YOUR INSTRUCTIONS: Gather, from the listing beneath this task, every line holding the string "Collapse".
== Segment start ==
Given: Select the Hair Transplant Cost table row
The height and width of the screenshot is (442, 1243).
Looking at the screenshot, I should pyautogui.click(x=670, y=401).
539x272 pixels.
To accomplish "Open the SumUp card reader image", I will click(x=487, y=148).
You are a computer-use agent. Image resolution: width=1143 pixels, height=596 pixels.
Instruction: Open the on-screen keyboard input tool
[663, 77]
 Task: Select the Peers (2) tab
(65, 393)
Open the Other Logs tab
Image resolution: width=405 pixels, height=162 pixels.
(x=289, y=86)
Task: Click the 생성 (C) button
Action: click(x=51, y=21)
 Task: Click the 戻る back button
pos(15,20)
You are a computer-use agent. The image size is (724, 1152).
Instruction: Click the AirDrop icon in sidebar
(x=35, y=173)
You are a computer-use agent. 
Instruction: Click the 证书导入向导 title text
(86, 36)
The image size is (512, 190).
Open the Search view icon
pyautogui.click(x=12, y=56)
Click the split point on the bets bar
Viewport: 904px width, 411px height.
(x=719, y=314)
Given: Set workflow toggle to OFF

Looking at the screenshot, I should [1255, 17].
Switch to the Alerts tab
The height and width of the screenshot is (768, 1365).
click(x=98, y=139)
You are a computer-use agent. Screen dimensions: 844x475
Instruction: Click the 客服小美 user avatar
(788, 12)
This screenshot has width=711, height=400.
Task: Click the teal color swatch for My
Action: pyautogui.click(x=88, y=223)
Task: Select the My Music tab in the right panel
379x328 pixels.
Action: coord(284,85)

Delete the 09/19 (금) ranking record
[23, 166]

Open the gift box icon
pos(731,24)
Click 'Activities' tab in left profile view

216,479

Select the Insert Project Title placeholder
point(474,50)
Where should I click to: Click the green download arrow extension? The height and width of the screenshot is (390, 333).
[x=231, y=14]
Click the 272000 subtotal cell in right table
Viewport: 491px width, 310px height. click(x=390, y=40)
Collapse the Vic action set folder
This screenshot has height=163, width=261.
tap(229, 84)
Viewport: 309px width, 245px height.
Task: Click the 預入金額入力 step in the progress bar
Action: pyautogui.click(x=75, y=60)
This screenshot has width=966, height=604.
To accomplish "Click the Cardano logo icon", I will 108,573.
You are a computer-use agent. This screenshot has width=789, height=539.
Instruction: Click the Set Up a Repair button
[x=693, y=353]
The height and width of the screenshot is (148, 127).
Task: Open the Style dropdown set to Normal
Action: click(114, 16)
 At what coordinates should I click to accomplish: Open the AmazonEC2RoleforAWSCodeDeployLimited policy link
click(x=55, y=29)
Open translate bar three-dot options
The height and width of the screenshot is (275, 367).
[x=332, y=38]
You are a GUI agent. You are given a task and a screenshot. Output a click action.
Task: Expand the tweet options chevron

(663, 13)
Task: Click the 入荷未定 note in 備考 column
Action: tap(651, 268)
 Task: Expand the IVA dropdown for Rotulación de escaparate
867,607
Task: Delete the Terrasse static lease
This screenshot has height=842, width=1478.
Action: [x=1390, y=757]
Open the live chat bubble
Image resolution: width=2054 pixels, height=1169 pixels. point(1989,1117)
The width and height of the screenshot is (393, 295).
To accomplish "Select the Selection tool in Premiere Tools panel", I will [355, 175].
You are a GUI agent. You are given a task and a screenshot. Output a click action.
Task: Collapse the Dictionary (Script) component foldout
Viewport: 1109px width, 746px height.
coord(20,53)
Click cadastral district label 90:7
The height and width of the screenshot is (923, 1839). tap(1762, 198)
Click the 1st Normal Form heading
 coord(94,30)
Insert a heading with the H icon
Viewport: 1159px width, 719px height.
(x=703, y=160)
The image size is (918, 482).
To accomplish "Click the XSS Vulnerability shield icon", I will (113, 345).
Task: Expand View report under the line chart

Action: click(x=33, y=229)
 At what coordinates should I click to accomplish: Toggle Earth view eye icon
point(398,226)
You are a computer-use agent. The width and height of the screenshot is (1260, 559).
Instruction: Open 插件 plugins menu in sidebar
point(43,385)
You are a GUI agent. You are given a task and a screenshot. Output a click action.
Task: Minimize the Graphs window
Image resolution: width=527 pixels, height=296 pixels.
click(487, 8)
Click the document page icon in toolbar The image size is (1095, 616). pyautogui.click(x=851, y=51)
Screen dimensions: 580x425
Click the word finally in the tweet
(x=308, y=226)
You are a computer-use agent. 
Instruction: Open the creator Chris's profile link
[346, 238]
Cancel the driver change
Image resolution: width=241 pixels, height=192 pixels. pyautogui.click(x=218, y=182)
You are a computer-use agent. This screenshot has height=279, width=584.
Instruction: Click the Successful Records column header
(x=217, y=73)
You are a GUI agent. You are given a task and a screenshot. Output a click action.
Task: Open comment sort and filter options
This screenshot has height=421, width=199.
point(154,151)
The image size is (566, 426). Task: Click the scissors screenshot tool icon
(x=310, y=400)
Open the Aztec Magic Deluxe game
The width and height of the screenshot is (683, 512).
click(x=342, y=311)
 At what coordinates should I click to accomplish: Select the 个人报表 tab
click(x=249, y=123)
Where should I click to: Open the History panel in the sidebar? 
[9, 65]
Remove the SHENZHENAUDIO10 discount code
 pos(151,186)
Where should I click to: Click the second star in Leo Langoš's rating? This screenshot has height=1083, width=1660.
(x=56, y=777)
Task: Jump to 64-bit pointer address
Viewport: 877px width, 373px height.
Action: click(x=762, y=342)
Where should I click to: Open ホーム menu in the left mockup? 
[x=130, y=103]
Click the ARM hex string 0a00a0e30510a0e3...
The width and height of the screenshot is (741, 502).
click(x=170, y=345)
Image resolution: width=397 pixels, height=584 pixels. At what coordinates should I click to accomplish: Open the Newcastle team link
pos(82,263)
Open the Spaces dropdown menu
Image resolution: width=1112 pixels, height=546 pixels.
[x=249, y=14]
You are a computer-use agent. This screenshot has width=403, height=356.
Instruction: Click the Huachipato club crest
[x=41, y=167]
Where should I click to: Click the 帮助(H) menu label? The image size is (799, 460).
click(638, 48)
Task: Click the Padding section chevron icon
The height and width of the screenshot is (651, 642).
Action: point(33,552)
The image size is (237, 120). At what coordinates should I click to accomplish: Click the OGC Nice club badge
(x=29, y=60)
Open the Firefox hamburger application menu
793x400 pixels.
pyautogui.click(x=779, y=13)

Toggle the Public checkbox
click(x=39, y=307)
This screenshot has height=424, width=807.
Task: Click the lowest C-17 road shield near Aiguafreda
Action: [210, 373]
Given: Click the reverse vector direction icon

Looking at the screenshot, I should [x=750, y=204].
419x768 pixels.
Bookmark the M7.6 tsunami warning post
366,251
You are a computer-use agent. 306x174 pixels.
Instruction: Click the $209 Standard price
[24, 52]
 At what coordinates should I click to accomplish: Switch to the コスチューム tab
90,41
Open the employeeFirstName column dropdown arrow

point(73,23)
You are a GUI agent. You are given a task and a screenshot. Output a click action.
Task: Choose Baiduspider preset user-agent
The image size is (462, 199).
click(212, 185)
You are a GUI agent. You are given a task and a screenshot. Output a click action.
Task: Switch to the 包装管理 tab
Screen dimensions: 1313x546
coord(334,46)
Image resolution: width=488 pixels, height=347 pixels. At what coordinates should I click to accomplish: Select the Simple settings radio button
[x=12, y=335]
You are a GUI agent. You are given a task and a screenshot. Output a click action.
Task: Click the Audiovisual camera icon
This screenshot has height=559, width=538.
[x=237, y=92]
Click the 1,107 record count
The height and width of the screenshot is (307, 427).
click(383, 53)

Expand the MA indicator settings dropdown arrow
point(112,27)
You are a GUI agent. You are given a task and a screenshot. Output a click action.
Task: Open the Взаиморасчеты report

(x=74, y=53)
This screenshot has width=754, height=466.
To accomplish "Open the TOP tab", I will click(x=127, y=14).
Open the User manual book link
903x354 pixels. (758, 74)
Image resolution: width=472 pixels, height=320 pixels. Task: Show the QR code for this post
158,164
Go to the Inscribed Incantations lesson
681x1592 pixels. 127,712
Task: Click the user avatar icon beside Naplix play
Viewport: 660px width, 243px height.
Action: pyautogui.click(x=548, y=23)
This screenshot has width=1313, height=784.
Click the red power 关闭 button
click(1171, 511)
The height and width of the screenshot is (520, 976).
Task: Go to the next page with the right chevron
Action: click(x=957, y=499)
== Segment end ==
REPLY TO THE EXERCISE:
Collapse the Vic action set folder
Task: Collapse the Dictionary (Script) component foldout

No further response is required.